With more than 500 swine farms, county manager Mike Aldridge said, “everybody’s pretty close to a hog farm.”
The county gets complaints about odor from time to time, Aldridge said, often from minority neighborhoods closest to the farms. Those have dwindled since stricter farm standards took effect in the 1990s, he said.
“Some farmers have maybe become a little more sensitive to the neighbors,” Aldridge said.
If an odor problem is confirmed, the state Division of Air Quality says, the offending farm is told to take steps to control it. That might include more frequently flushing manure from barns or planting wind barriers to block the smell.
But it’s impossible to learn how often that happens.

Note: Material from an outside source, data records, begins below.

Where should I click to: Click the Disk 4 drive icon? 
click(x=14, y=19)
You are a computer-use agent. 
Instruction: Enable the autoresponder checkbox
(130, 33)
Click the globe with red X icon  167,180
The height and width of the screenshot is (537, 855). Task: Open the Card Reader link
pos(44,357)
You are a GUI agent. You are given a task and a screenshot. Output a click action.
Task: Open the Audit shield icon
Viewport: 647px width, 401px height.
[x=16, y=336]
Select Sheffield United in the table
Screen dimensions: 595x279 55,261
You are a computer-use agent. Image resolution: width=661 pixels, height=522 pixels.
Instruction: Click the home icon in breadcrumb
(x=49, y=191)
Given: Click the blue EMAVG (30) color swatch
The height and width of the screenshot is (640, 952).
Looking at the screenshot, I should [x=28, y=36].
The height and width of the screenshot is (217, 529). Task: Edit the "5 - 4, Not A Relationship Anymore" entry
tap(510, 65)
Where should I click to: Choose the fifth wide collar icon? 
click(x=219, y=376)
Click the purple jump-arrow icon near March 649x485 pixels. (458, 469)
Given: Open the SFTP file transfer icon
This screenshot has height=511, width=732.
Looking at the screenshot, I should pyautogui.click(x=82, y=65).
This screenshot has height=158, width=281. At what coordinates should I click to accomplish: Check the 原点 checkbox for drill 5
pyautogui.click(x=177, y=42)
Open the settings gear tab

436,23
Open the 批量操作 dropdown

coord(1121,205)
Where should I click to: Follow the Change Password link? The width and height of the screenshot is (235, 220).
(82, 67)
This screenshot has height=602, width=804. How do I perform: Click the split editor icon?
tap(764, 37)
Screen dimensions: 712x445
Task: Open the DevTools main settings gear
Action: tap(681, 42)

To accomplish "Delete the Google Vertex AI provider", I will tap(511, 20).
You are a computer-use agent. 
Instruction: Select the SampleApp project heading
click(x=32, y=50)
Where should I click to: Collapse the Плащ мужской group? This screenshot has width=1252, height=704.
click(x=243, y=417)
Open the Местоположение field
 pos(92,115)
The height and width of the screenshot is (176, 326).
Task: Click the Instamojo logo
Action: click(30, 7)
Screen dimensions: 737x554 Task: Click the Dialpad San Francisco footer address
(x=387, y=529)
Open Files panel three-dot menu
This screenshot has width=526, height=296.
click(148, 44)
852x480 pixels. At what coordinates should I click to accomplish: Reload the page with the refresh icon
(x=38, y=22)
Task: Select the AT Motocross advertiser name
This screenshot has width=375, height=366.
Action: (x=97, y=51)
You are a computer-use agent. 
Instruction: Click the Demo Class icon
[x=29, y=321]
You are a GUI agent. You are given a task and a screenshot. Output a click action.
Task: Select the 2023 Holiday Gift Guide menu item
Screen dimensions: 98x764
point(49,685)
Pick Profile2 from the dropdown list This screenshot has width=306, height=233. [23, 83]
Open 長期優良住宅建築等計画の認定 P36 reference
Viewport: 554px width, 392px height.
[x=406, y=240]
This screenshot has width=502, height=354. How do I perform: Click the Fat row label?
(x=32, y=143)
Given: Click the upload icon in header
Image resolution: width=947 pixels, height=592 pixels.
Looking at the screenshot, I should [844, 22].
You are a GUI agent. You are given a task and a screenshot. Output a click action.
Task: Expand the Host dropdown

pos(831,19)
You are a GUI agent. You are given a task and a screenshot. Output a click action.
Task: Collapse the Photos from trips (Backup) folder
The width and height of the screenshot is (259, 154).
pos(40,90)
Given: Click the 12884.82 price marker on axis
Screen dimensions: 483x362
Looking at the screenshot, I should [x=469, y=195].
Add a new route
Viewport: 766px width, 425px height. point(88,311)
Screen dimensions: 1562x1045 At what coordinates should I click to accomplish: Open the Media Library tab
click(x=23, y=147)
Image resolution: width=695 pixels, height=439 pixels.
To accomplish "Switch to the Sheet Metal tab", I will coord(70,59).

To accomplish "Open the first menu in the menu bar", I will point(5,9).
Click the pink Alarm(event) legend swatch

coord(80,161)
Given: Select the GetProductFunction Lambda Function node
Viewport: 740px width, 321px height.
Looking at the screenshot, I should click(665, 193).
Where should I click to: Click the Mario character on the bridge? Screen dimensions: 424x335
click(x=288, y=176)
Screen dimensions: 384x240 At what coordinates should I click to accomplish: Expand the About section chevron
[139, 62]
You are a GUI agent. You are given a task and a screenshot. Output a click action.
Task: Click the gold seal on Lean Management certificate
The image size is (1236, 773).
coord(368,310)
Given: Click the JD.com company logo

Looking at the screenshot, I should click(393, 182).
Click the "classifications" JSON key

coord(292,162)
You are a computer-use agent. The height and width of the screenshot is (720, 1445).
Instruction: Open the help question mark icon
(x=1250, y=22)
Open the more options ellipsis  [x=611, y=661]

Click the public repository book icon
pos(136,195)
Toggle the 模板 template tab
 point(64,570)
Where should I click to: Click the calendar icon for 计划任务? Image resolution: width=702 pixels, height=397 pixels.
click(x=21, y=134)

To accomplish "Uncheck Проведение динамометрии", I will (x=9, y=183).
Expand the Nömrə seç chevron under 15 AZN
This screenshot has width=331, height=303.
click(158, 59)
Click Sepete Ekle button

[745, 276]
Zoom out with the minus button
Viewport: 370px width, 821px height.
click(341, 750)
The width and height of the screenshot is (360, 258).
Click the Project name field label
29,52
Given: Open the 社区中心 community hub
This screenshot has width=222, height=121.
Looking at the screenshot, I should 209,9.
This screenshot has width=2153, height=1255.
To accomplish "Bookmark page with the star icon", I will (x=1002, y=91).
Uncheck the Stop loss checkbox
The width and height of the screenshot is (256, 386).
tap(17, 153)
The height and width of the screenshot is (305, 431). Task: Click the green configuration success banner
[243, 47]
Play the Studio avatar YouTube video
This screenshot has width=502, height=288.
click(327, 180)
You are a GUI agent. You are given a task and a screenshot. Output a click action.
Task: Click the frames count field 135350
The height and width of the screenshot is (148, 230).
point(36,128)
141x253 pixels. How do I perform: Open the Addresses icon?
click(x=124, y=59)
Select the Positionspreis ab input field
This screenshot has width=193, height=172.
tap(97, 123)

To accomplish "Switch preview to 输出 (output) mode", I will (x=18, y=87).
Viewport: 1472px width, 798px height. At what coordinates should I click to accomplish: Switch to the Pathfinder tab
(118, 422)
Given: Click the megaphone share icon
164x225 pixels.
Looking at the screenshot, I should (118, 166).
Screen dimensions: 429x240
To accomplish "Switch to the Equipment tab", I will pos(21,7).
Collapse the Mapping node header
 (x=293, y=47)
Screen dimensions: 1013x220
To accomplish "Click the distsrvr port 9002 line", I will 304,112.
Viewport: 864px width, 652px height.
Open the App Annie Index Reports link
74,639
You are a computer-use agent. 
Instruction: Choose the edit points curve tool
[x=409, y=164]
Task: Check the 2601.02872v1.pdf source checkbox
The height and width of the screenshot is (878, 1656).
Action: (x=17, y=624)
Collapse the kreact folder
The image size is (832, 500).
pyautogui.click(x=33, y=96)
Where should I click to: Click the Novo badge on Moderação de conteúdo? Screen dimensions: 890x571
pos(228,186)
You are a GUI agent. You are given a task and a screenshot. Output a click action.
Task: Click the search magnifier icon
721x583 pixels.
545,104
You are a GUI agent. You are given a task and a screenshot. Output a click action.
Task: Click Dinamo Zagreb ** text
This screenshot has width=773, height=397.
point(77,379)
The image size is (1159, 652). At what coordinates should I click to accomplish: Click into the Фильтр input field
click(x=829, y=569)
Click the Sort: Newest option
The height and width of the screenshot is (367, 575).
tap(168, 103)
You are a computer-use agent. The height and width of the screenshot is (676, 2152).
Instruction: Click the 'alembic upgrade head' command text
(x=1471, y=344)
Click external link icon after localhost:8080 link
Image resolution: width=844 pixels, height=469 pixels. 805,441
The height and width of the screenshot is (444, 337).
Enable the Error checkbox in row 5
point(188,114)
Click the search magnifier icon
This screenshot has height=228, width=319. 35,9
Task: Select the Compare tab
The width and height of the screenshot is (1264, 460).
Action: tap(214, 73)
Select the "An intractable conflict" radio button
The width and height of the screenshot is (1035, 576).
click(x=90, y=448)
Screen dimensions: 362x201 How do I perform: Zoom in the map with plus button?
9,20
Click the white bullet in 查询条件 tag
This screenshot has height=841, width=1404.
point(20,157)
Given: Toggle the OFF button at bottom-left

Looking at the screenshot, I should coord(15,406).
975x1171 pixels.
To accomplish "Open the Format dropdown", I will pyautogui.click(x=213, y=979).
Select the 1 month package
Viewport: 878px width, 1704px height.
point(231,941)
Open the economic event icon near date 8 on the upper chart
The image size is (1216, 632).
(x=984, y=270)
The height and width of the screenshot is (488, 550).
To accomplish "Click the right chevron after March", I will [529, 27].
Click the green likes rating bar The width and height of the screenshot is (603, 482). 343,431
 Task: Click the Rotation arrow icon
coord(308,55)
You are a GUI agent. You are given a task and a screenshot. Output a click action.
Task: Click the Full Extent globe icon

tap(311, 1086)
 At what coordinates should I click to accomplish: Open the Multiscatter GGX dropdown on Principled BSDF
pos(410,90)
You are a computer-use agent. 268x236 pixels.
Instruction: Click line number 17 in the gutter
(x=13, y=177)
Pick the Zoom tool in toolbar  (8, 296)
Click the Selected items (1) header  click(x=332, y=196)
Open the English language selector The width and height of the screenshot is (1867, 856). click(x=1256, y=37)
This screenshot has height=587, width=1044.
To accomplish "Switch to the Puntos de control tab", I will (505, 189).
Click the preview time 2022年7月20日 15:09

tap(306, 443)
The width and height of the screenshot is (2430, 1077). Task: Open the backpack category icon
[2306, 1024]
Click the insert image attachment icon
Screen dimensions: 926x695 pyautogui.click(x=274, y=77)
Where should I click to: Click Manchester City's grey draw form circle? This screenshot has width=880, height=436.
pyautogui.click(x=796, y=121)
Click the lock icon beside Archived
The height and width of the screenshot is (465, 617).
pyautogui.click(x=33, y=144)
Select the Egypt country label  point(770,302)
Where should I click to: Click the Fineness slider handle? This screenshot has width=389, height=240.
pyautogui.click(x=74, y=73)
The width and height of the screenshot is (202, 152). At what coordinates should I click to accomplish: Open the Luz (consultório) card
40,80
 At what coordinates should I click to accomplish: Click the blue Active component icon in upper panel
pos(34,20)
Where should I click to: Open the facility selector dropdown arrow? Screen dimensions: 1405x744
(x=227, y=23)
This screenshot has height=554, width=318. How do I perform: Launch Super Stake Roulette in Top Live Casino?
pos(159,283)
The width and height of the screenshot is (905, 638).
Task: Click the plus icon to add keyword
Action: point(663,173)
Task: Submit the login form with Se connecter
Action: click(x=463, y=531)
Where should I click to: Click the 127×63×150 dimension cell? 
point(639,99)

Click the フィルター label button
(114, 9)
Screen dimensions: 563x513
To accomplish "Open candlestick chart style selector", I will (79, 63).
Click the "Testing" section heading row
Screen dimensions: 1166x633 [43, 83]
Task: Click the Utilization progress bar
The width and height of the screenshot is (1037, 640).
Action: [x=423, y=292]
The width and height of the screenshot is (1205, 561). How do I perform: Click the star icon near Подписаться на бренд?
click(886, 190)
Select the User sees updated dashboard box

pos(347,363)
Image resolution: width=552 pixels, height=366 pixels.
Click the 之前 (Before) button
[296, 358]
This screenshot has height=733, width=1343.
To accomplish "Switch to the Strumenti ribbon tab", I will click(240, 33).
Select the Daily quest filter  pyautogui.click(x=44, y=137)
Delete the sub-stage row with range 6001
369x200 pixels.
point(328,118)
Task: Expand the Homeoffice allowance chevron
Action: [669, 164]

The air-quality division says it doesn’t keep a database of odor complaints, although officials say numbers have fallen in recent years. Legislators added to the mystery this year by deciding that citizen complaints about farms aren’t public record unless the state confirms a violation occurred.
Only once has the division taken enforcement action. A Bladen County farm was forced to get a state air-quality permit, typically reserved for industries, because of odor problems in 2009.
Devon Hall, a Duplin native, sees little change since he cofounded the Rural Empowerment Association for Community Help, or REACH, in 2002. The group works on social and economic justice, and has helped on health studies of swine farms.
Life in hog country, he says, is a struggle between powerful interests and the powerless.
Hall recalls riding his motorcycle through drifting mists of hog waste, and says locals know to give a wide berth to the smelly “dead trucks” hauling carcasses from roadside boxes. He once anonymously reported an offending farm to DENR, only to have the department give the grower his phone number.
The nose knows, he says, winter or summer, when a grower flushes his barns or turns on spray equipment or the wind shifts a certain way.
“When it stinks,” Hall said, “it stinks.”